Şimdi, Sünnet ve Hadis’i kabul etmeyip, “Kur’an bize yeter” demek, aslında Kur’an’ın daha iyi anlaşılmasını istememektir. Hatta bundan da öte, ilâhî vahyin anlaşılmasına mâni olmaya çalışmaktır. Çünkü Kuran’ı hevalarına göre izah edebilmelerinin önündeki tek engel Efendimiz s.a.v. in sözlerdir. Onun için ilk önce mezhep imamlarına saldıran bu zihniyet, daha sonra sahabeyi kiram hzlerine saldırmış ve en sonunda Peygamber efendimiz sav’in o nurlu sözlerini reddetme hadsizliğini göstermiştir.

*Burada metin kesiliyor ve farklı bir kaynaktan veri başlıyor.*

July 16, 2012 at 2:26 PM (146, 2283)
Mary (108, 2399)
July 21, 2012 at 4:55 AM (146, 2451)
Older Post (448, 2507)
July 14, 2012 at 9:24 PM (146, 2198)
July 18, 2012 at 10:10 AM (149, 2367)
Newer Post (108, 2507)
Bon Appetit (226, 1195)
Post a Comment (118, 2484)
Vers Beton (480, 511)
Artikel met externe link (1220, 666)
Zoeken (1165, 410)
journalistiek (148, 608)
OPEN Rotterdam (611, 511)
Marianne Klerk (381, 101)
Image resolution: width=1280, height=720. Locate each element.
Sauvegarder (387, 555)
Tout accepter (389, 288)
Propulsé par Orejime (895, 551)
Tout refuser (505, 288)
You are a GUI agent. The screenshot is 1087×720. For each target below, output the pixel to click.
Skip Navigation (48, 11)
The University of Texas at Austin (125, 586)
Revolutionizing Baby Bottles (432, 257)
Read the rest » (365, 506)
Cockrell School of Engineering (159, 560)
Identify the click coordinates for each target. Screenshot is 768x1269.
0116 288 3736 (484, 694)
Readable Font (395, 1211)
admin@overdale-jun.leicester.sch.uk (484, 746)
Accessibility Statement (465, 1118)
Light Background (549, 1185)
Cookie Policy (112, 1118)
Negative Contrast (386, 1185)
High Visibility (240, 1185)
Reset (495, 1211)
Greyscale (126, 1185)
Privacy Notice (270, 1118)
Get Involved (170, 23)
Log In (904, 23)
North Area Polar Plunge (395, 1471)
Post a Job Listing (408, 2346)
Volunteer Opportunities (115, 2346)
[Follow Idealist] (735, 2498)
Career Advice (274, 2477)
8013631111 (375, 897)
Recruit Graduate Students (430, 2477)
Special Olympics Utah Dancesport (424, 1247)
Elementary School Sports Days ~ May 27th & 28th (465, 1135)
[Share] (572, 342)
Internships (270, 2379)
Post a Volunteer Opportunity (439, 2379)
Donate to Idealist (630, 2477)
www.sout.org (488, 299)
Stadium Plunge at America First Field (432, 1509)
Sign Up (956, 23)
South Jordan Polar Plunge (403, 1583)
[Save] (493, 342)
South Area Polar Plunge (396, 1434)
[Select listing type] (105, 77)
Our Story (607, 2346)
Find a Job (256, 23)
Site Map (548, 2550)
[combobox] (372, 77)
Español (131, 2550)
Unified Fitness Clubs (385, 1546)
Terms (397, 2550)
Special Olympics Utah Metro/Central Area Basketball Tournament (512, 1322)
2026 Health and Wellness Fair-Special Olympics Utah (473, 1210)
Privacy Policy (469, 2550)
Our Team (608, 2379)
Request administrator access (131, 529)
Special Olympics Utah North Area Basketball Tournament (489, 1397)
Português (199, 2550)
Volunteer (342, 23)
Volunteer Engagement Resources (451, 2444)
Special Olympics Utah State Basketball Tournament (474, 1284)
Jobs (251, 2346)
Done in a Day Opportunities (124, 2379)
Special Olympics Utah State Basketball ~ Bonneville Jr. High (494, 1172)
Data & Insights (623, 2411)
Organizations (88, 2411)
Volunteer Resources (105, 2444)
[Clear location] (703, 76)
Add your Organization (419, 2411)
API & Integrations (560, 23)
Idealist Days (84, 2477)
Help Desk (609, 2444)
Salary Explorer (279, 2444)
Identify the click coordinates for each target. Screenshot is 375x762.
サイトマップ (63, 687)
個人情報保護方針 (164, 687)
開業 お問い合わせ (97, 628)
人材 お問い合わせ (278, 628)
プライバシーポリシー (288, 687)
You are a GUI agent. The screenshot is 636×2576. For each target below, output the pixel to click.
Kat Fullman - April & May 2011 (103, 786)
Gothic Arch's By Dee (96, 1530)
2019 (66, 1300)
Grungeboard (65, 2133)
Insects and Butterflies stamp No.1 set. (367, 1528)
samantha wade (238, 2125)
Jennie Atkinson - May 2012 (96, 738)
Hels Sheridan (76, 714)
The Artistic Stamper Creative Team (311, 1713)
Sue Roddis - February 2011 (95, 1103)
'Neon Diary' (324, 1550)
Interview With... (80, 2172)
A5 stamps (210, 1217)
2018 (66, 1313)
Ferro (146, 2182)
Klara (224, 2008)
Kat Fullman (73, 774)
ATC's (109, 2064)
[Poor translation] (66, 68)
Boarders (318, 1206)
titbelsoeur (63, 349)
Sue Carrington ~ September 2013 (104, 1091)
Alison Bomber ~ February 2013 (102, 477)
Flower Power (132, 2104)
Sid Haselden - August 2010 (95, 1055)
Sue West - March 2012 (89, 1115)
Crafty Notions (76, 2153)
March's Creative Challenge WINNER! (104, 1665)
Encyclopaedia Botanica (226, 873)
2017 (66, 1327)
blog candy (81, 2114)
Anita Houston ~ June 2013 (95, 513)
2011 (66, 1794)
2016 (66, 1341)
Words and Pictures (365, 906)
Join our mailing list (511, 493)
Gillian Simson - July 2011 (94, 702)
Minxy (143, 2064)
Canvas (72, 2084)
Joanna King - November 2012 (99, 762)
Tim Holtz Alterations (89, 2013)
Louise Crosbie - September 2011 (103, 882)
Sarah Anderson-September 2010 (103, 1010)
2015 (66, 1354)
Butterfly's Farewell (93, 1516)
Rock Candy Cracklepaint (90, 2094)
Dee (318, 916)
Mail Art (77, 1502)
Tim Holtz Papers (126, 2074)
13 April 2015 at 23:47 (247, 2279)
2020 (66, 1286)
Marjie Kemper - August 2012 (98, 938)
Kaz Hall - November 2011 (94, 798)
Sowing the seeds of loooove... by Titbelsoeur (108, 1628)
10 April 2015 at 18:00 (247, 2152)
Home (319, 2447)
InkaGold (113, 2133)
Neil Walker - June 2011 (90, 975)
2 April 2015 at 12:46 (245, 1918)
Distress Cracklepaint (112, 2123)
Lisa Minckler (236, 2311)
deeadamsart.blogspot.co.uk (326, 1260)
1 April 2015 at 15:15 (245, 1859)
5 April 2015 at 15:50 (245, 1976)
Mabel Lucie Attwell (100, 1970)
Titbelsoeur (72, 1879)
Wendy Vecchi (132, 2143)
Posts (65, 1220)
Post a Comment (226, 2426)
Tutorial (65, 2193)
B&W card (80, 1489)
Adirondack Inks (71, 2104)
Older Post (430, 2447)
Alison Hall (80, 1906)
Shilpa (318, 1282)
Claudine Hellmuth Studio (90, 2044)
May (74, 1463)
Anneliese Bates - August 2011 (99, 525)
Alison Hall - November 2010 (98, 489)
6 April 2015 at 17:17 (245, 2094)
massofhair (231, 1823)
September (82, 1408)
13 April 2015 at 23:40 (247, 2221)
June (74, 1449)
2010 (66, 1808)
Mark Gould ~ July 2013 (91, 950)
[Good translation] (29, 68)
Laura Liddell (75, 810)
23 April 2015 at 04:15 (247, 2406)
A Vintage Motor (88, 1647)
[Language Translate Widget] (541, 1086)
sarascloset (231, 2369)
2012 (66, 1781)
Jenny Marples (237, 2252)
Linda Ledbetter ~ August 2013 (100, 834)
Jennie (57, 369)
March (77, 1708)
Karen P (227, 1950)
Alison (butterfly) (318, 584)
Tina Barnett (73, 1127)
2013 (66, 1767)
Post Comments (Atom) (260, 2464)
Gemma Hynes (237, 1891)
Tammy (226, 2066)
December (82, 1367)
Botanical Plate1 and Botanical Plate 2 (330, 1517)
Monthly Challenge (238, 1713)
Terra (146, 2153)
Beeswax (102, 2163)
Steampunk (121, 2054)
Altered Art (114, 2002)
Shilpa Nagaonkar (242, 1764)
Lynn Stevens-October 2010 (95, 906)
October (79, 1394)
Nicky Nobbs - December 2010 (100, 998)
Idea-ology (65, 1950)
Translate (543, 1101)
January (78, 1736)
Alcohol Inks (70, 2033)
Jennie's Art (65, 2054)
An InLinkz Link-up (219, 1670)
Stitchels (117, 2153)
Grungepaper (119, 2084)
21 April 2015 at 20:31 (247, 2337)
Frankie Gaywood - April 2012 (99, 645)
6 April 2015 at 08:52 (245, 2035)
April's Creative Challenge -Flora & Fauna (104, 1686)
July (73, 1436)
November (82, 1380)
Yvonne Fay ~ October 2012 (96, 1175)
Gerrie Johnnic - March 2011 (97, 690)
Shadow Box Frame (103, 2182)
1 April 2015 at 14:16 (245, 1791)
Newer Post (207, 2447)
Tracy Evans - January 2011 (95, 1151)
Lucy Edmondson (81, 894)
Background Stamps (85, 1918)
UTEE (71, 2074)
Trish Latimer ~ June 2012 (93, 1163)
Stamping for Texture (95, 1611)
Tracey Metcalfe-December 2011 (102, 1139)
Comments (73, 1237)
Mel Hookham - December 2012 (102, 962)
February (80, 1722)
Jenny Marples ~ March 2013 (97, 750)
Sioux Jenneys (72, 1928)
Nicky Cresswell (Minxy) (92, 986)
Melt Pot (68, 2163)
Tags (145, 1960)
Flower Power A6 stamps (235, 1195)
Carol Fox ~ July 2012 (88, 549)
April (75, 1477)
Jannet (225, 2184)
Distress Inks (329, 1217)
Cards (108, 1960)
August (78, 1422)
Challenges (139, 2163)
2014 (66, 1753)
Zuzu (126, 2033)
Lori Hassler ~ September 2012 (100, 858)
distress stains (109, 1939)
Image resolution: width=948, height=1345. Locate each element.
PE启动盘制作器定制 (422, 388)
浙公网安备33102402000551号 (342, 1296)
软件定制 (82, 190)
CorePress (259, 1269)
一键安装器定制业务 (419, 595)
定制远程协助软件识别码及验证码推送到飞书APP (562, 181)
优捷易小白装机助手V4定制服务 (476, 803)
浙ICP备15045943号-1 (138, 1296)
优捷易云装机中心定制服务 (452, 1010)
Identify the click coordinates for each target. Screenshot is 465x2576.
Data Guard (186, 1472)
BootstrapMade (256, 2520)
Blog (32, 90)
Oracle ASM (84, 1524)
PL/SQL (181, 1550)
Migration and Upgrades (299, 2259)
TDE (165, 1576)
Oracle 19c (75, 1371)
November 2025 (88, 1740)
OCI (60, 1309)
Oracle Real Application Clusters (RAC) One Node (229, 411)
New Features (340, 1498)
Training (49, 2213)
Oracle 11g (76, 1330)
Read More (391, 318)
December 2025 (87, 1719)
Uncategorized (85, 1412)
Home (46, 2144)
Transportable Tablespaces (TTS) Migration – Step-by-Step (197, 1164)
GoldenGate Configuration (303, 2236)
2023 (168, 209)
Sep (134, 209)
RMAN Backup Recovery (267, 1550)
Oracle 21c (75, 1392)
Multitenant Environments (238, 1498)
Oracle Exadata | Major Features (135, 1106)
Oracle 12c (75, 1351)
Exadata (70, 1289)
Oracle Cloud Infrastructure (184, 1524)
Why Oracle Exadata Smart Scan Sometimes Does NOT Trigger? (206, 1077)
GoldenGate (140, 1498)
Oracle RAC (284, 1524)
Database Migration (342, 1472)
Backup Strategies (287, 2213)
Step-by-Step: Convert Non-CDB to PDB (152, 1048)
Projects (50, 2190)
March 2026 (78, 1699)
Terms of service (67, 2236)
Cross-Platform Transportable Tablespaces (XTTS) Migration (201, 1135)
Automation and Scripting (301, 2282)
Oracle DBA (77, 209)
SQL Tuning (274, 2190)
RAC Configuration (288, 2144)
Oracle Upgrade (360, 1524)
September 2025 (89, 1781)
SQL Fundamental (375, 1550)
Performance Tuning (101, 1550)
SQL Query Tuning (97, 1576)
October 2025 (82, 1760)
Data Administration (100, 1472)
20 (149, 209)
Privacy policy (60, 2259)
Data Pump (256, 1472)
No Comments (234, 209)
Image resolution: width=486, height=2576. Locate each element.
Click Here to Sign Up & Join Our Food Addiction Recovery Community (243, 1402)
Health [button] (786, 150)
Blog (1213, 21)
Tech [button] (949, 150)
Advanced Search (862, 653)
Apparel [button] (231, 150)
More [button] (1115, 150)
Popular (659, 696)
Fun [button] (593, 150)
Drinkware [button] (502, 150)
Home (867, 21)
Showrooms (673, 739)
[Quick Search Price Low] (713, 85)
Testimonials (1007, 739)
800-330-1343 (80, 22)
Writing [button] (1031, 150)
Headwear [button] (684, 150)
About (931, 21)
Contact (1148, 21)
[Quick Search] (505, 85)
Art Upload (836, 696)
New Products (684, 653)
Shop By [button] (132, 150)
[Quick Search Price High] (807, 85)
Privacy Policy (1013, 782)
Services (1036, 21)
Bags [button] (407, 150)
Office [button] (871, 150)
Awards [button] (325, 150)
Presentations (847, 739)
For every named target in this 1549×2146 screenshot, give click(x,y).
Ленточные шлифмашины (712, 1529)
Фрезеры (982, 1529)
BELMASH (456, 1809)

Artık, yapılmak isteneni görün nasıl bir tezgah kurduklarını anlayın. Sünnet; İslâm’ı anlamak, kavramak ve yaşamak hususunda en doğru ölçü ve yorumdur. Allah’tan gelen vahyi almak için nasıl peygambere ihtiyaç varsa, Kur’an’ı anlamak için de Peygamber’in sünnetine öylece ihtiyaç vardır. Şimdi Sizler Rabbimizin “Allah’ın Resulünde sizler için güzel bir örnek vardır diyerek” takdim ettiği Peygamber Efendimiz s.a.v i böyle mi örnek alıyorsunuz? Onun hadislerini inkâr ederek ona söz hakkı tanımayarak ne yapmak istediğinizi azıcık basiret ve feraset sahibi olan herkes anladı. Artık sizde şunu anlayın ki bu din, Kur’an ve Sünnet çerçevesinde asırları aşıp bugüne dek nasıl sapasağlam geldiyse, kıyamete kadar da böylece devam edecektir.